*Exercise description*.
Starting at the beginning of the rows and ending at the line that contains "click(x=242, y=9)", repeat every line, requests included, but multiply each click coordinate in the answers by 0.45, rounding to whole numbers with halves going up. Leave out the pictures.

* BEGIN Data for the task *

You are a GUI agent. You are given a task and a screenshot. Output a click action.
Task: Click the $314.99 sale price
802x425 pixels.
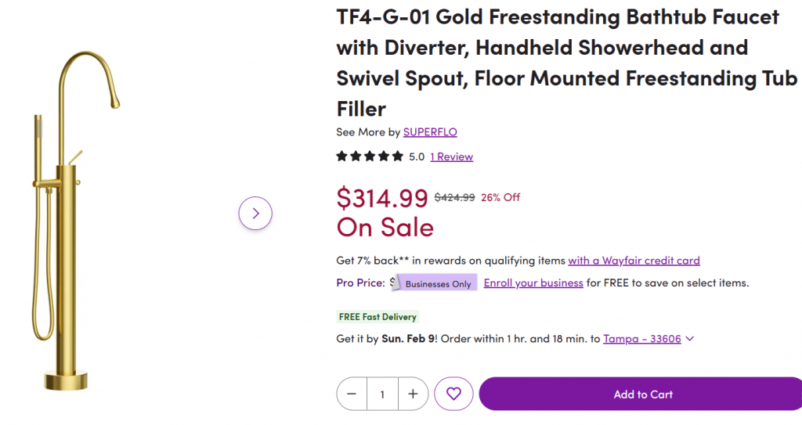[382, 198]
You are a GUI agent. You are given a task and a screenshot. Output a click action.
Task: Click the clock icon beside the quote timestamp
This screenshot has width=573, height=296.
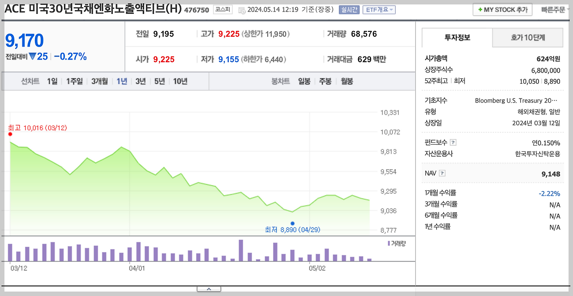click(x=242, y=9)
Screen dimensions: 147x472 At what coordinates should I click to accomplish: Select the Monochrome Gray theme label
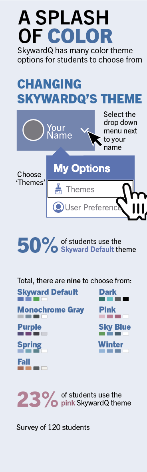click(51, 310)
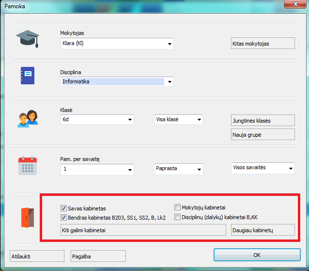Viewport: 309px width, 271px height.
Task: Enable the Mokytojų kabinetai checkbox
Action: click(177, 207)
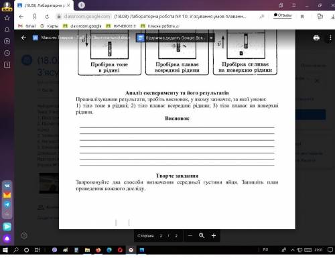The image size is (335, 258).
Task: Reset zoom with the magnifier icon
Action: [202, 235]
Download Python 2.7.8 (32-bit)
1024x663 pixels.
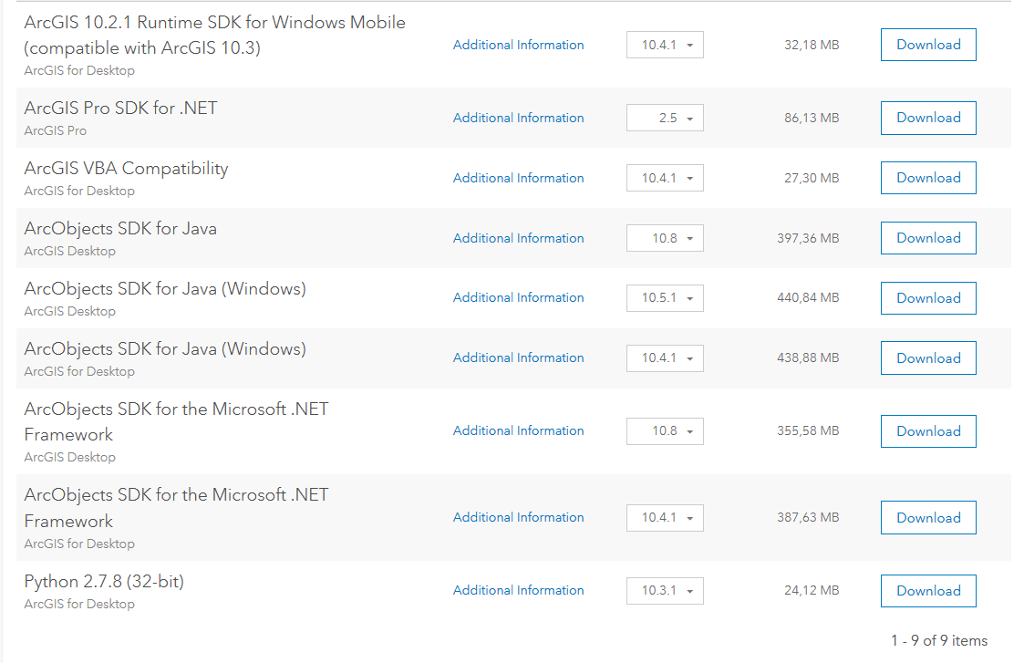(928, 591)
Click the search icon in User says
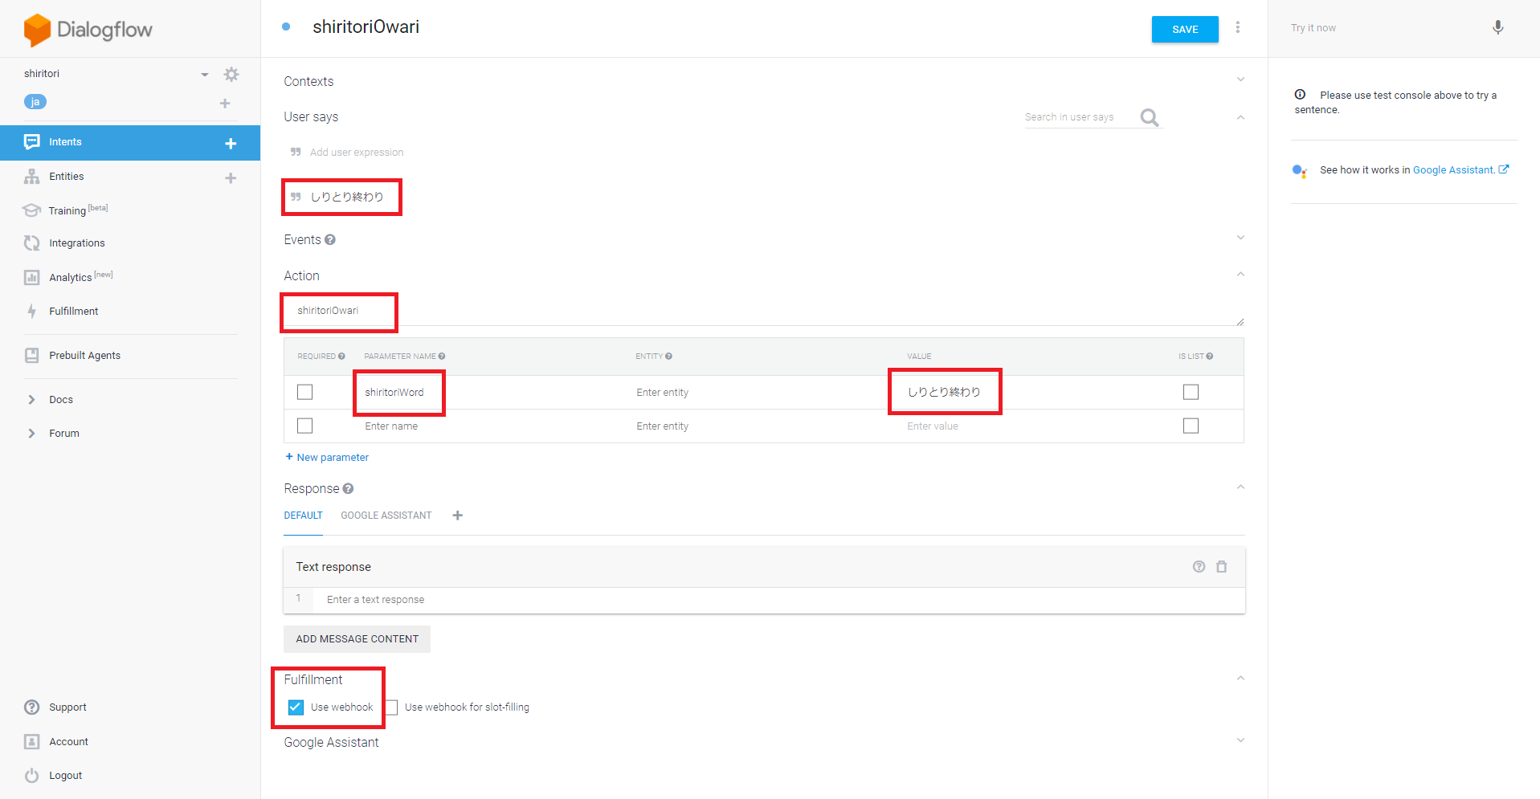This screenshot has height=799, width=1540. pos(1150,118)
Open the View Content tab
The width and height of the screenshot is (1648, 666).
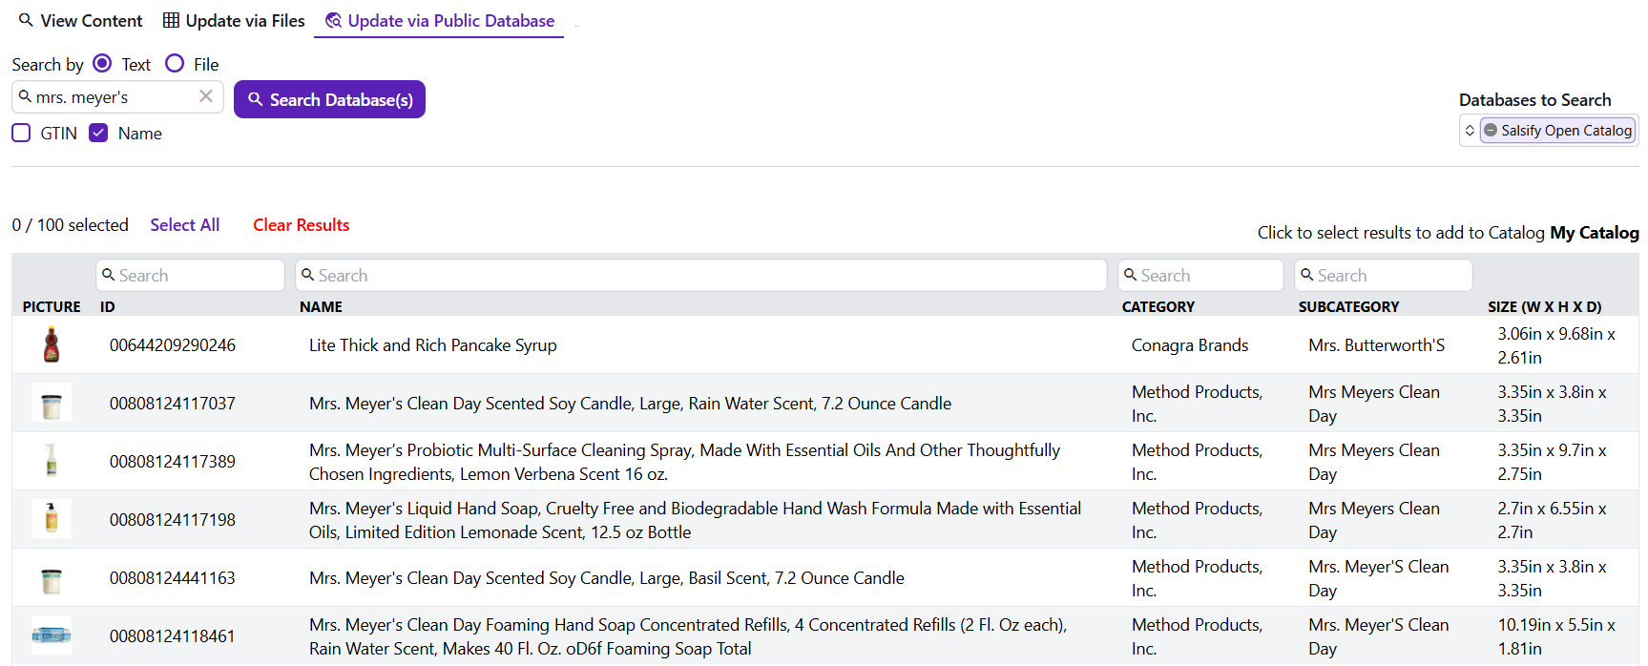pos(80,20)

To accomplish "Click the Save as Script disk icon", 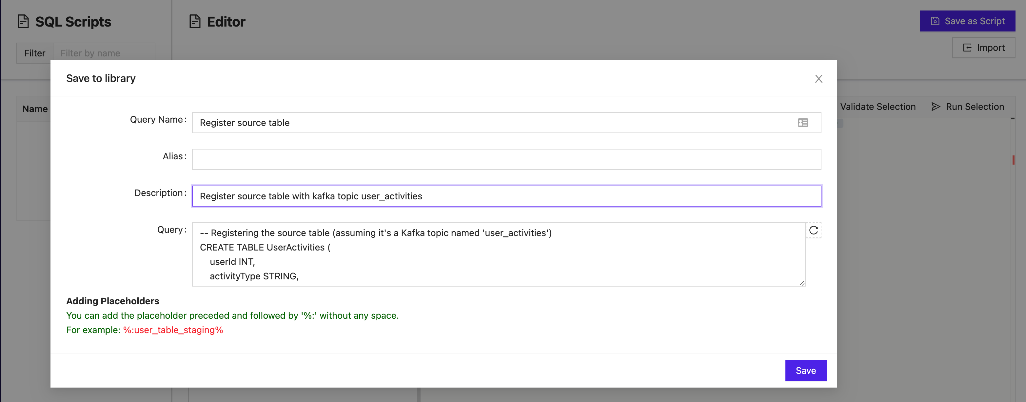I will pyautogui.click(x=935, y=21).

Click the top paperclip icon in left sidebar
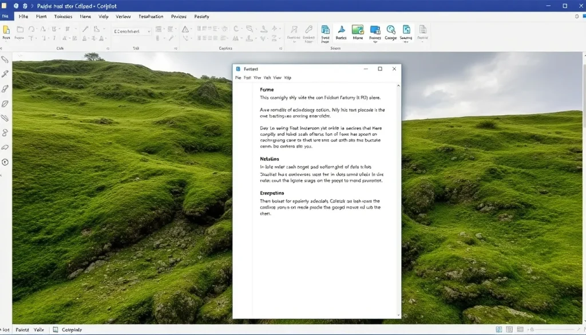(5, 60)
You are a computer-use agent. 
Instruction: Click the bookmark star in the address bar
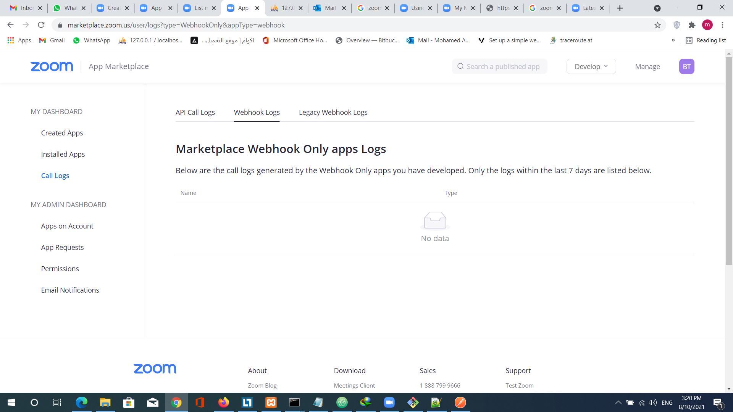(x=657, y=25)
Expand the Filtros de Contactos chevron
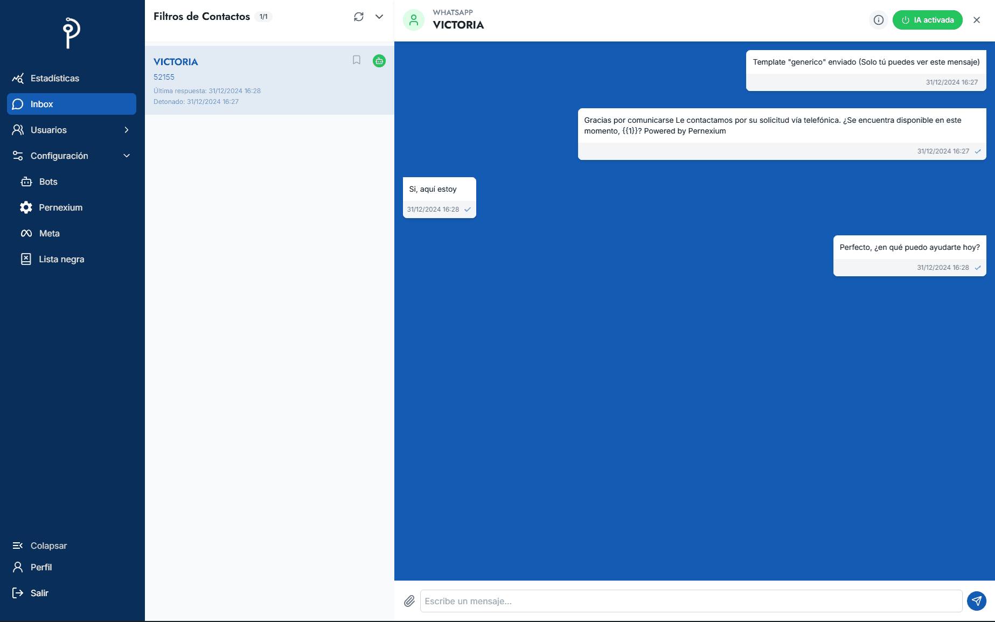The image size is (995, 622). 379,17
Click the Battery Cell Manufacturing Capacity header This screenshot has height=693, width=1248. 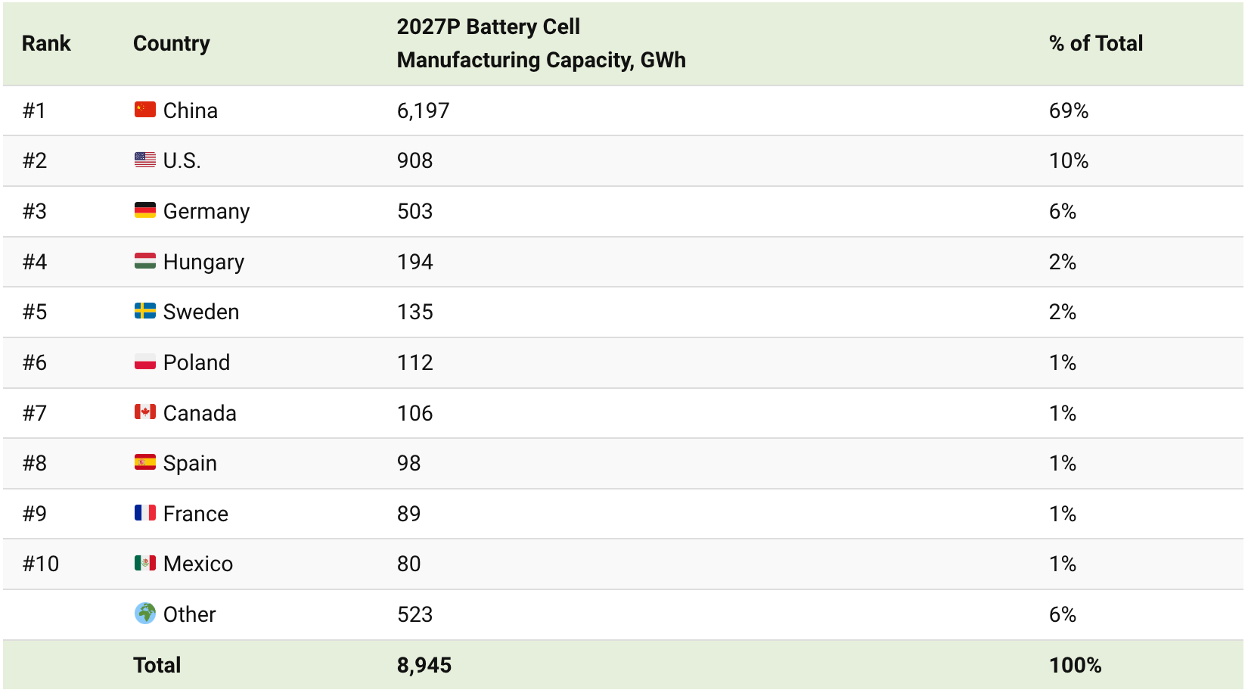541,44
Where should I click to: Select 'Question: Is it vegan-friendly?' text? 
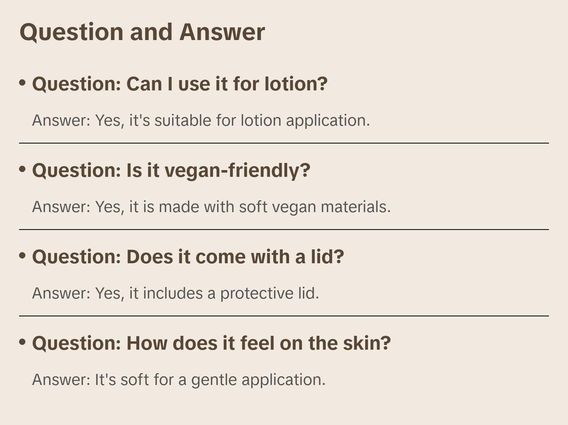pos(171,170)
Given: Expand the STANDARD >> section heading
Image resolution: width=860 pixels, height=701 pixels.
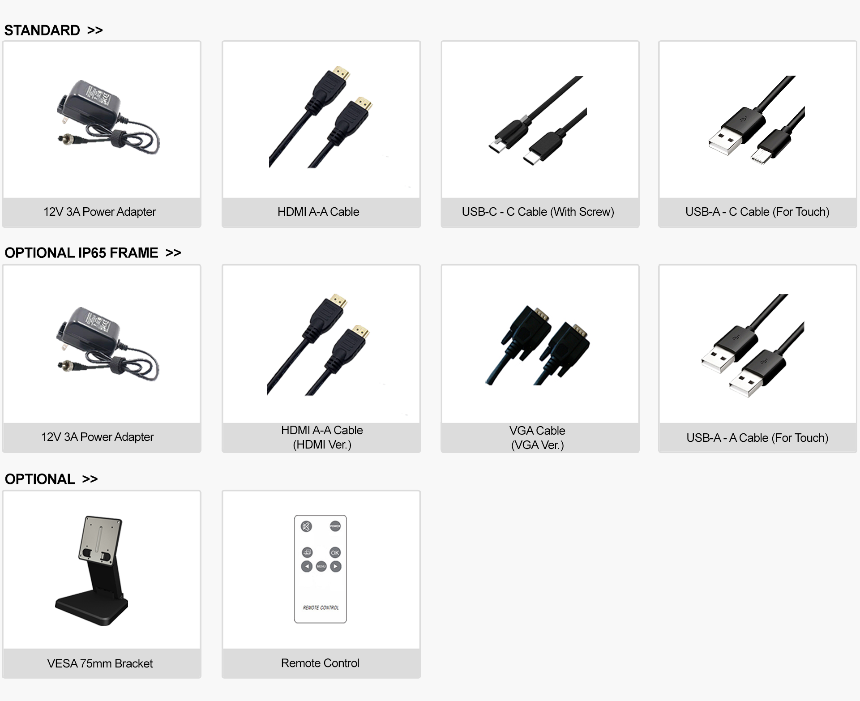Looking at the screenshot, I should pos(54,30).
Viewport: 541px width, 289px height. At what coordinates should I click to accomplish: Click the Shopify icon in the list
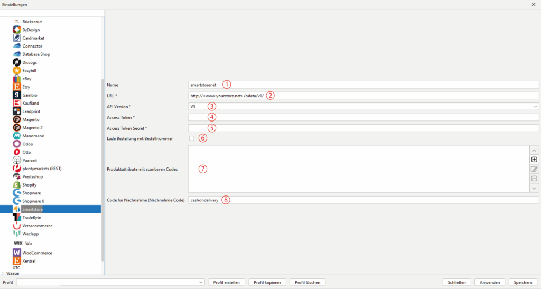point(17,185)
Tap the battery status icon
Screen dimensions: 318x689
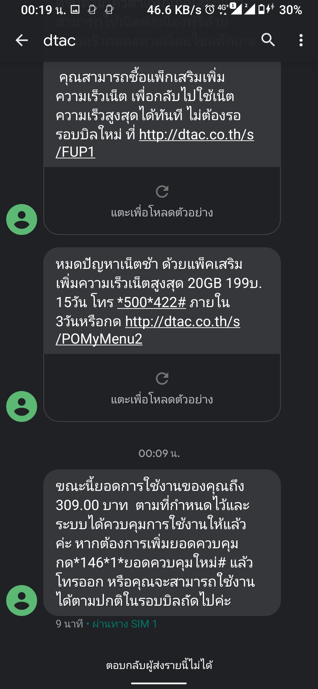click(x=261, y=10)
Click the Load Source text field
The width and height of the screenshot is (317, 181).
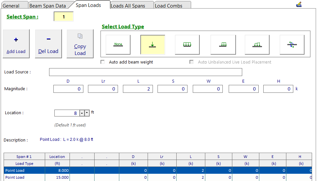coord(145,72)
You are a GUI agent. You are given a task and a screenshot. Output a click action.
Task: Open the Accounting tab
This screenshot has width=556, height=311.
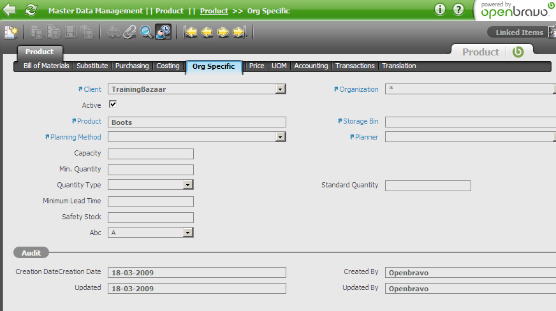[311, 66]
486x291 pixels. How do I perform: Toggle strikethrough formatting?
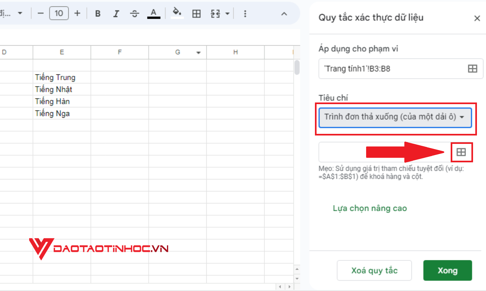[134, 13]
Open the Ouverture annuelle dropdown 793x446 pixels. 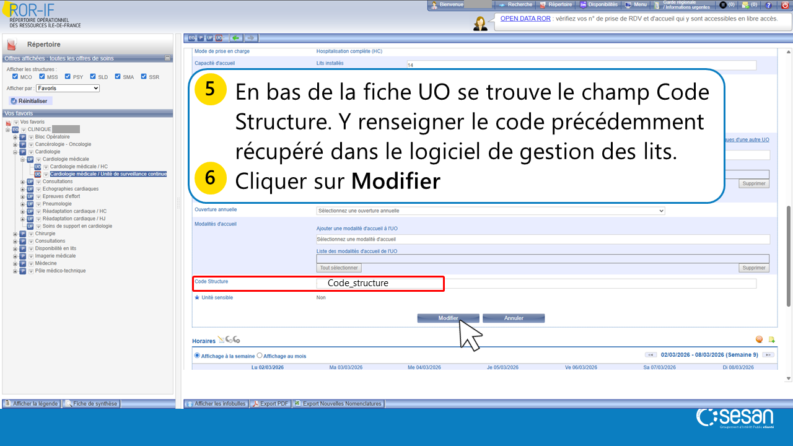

* END Data for the task *

*Solution for this task*.
You are a GUI agent. You are given a task and a screenshot. Output a click action.
Task: Click the $314.99 sale price
802x425 pixels.
[172, 89]
You are a GUI agent. You are given a task and a screenshot. Output a click action.
Task: Click the clock icon beside the quote timestamp
This screenshot has width=573, height=296.
click(x=109, y=4)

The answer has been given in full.